In fact, however, Ecu comes to the conclusion that even assuming the good faith of the presenter - i.e. that she was reacting to the form of the text, not to the identity content - the result on the screen was to communicate to the audience a judgement on a sensitive topic. In other words: for the viewer, it is not so important what Croxall 'meant' as what appeared. And it appeared, to a relevant part of the audience, as an implicit critique of gender-inclusive language, at a time in history when every lexical nuance on these issues is immediately politicised.
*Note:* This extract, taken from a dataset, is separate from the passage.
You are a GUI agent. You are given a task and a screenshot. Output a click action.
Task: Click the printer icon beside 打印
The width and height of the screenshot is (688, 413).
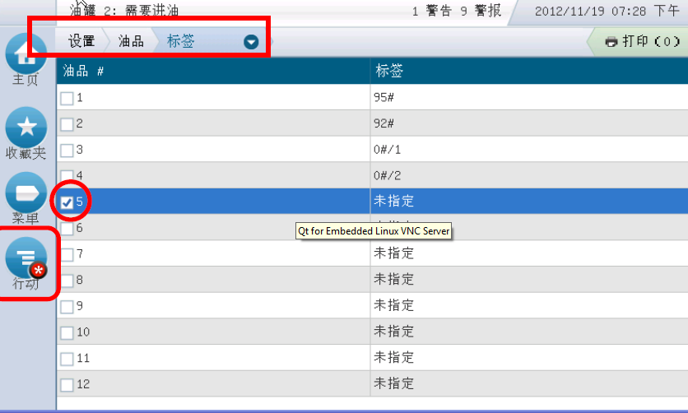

The case explodes on social media. The short video in which the presenter is seen correcting the text and reacting with her eyes wide open is shared thousands of times, accompanied by opposing readings. On the one hand, observers and trans activists or supporters of the cause read the scene as yet another sign of cultural hostility towards a language with inclusive objectives; on the other, those opposed to the concept of 'pregnant people' see in Croxall's choice a moment of 'resistance' to the drifts of political correctness. Writer J.K. Rowling, for years a central figure on the 'gender critical' front, exults on X and calls Croxall her 'new favourite BBC presenter'.